Entries from a dataset:
START

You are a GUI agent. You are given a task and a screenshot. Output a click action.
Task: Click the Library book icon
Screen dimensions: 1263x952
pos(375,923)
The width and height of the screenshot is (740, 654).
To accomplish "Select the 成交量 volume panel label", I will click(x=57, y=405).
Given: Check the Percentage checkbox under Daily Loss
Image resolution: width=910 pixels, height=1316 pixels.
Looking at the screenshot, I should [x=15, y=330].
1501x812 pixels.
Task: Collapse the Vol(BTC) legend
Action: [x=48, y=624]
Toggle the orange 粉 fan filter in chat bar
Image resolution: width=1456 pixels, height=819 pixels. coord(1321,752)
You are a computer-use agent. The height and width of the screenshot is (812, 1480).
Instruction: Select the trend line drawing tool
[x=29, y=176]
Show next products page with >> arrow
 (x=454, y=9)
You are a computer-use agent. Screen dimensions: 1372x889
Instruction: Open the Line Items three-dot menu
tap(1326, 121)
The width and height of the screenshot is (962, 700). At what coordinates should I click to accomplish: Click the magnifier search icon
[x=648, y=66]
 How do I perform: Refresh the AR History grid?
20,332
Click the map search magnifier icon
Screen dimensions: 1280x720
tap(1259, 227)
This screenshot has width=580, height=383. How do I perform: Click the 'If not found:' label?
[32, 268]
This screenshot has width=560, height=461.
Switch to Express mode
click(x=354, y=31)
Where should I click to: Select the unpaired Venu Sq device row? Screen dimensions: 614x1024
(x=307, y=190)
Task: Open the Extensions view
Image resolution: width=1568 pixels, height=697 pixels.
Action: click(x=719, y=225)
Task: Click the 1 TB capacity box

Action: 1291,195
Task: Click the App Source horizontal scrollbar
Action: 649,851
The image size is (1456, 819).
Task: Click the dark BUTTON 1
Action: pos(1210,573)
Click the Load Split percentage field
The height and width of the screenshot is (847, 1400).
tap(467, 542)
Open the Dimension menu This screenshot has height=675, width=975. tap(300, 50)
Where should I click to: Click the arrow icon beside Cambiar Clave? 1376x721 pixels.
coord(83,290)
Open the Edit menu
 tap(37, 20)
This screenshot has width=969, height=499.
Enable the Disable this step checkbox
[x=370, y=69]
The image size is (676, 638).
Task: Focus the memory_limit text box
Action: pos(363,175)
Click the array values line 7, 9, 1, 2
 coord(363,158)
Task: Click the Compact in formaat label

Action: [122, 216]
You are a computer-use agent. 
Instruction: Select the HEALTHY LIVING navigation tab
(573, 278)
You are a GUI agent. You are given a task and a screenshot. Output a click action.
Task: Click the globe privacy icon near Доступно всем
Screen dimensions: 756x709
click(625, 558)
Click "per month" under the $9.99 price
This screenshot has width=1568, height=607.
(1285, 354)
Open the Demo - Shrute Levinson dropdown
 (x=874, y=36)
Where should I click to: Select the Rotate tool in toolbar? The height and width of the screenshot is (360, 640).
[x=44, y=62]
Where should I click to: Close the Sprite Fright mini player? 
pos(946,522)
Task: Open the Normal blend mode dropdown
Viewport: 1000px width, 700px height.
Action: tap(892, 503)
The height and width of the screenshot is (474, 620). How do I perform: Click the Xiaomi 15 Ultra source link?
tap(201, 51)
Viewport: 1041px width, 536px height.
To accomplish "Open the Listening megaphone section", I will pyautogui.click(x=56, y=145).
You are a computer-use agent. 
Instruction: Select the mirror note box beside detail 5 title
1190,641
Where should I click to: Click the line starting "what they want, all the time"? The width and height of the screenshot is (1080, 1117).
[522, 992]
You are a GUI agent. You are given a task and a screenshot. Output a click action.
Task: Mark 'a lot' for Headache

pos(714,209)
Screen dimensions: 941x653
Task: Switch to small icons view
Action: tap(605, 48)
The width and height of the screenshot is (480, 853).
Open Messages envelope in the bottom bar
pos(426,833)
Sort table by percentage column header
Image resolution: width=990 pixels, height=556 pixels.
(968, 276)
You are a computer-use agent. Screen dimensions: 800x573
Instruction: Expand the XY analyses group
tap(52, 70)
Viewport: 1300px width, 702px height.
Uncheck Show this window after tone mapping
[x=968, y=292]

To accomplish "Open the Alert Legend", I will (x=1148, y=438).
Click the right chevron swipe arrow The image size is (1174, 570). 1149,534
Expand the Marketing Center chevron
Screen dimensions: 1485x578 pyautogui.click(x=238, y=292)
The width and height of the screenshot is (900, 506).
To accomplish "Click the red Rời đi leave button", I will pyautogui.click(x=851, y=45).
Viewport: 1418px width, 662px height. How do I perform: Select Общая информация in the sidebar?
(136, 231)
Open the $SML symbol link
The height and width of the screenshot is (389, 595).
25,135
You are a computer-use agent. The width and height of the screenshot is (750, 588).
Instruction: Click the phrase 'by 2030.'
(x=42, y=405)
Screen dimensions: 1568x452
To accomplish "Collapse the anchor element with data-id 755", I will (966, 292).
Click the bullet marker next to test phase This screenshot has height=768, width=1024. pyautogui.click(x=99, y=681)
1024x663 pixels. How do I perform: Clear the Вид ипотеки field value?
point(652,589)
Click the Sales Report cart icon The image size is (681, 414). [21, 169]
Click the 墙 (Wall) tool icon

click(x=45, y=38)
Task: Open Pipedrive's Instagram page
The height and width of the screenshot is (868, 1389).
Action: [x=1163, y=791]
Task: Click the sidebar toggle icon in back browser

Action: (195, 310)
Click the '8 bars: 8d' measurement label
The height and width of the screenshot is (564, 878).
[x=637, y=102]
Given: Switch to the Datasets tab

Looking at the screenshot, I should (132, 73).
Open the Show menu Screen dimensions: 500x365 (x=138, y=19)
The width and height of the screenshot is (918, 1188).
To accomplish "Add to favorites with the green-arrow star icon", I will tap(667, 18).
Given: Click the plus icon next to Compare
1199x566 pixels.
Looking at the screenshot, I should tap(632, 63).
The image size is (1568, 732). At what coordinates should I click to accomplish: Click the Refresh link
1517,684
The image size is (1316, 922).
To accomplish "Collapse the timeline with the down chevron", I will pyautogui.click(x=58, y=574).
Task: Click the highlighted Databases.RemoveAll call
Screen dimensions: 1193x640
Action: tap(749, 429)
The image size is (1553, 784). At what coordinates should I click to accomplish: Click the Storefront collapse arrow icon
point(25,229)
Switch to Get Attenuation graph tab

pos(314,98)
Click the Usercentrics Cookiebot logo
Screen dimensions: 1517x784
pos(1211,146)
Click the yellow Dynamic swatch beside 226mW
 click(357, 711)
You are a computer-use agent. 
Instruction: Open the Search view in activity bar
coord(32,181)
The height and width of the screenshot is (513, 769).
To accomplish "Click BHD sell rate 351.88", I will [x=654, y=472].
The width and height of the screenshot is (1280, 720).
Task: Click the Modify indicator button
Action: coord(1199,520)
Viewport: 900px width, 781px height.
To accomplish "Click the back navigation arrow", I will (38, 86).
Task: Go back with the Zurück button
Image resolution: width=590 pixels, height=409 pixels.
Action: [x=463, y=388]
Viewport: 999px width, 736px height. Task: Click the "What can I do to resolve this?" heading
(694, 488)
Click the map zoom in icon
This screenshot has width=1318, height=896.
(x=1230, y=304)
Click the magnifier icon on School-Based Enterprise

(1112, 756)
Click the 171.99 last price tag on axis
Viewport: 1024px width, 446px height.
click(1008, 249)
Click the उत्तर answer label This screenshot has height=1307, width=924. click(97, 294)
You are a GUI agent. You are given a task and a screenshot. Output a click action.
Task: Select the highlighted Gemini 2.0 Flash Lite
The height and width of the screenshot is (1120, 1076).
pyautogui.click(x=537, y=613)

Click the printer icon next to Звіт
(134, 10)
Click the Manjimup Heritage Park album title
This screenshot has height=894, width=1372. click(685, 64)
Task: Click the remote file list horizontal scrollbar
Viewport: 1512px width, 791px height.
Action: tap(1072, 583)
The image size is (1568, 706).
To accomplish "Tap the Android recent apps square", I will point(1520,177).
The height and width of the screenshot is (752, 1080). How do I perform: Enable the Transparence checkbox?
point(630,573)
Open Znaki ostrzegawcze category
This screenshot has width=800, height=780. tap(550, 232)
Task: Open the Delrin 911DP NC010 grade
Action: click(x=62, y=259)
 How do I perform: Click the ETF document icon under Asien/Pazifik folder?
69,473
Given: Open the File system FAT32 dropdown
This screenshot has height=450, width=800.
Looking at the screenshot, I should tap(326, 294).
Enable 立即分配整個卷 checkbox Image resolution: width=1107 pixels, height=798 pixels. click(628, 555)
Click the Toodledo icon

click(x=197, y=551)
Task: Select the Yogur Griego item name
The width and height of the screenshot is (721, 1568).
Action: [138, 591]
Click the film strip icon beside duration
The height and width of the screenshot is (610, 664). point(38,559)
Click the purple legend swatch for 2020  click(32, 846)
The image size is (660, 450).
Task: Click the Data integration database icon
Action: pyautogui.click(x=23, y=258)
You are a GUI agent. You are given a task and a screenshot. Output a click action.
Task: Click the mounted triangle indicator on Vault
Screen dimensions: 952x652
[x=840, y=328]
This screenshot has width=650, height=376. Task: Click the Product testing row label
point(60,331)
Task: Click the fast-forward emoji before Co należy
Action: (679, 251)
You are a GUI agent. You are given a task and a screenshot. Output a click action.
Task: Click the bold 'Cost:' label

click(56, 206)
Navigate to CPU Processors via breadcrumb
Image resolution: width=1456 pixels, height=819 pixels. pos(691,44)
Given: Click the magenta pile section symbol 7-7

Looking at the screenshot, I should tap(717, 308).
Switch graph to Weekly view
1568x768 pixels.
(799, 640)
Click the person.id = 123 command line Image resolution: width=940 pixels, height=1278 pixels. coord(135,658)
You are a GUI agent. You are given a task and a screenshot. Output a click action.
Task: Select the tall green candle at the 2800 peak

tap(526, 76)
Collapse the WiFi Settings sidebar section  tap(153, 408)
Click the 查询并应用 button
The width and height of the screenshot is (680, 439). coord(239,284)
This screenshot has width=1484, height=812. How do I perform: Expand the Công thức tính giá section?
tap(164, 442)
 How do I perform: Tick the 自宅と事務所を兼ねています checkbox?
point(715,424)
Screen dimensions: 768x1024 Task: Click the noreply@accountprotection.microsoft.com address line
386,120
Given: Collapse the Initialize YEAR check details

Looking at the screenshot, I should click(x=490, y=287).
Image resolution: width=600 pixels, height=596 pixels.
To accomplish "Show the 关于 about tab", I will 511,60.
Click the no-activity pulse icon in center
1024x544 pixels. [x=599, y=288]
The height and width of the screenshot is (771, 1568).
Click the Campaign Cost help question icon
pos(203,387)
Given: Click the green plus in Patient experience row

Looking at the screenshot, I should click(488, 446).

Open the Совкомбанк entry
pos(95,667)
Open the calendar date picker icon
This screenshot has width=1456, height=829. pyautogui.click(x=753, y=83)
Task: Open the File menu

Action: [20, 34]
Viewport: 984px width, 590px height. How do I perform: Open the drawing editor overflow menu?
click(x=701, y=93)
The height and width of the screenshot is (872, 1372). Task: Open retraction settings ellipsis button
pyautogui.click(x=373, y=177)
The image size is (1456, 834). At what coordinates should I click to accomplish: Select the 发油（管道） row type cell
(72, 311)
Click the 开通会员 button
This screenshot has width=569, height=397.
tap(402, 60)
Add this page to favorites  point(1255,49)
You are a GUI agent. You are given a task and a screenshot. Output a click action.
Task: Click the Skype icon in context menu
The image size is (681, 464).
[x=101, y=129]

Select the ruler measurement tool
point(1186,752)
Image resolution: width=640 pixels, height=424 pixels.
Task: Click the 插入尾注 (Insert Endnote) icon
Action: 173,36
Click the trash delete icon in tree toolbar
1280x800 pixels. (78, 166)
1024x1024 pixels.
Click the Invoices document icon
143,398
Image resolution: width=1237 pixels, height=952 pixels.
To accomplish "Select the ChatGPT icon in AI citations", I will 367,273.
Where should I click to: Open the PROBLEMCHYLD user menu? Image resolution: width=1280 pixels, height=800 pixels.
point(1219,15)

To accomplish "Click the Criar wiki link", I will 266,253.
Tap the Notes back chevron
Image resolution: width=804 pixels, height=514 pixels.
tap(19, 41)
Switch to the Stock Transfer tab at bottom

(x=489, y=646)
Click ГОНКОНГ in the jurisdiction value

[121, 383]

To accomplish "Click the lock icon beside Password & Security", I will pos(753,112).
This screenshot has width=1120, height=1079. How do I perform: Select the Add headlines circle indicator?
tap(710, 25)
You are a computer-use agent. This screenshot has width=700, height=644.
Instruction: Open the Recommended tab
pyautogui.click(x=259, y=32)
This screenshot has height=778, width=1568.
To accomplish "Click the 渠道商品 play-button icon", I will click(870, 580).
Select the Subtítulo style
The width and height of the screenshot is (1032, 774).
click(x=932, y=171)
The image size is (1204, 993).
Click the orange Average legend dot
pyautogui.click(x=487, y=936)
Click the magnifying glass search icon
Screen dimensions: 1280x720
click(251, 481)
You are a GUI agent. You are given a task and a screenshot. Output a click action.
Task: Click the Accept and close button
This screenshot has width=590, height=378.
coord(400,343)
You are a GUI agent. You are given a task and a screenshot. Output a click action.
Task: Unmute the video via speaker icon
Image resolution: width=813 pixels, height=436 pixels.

END

Work instructions: Starting at the first line of the listing and stopping after the line that contains "[x=648, y=66]", rewrite those lines with "Instruction" renamed to "Command". Leave everything else unchanged.

Answer for the task:
You are a GUI agent. You are given a task and a screenshot. Output a click action.
Task: Click the Library book icon
Screen dimensions: 1263x952
pos(375,923)
The width and height of the screenshot is (740, 654).
To accomplish "Select the 成交量 volume panel label", I will click(x=57, y=405).
Given: Check the Percentage checkbox under Daily Loss
Image resolution: width=910 pixels, height=1316 pixels.
Looking at the screenshot, I should [x=15, y=330].
1501x812 pixels.
Task: Collapse the Vol(BTC) legend
Action: [x=48, y=624]
Toggle the orange 粉 fan filter in chat bar
Image resolution: width=1456 pixels, height=819 pixels. coord(1321,752)
You are a computer-use agent. The height and width of the screenshot is (812, 1480).
Command: Select the trend line drawing tool
[x=29, y=176]
Show next products page with >> arrow
 (x=454, y=9)
You are a computer-use agent. Screen dimensions: 1372x889
Command: Open the Line Items three-dot menu
tap(1326, 121)
The width and height of the screenshot is (962, 700). At what coordinates should I click to accomplish: Click the magnifier search icon
[x=648, y=66]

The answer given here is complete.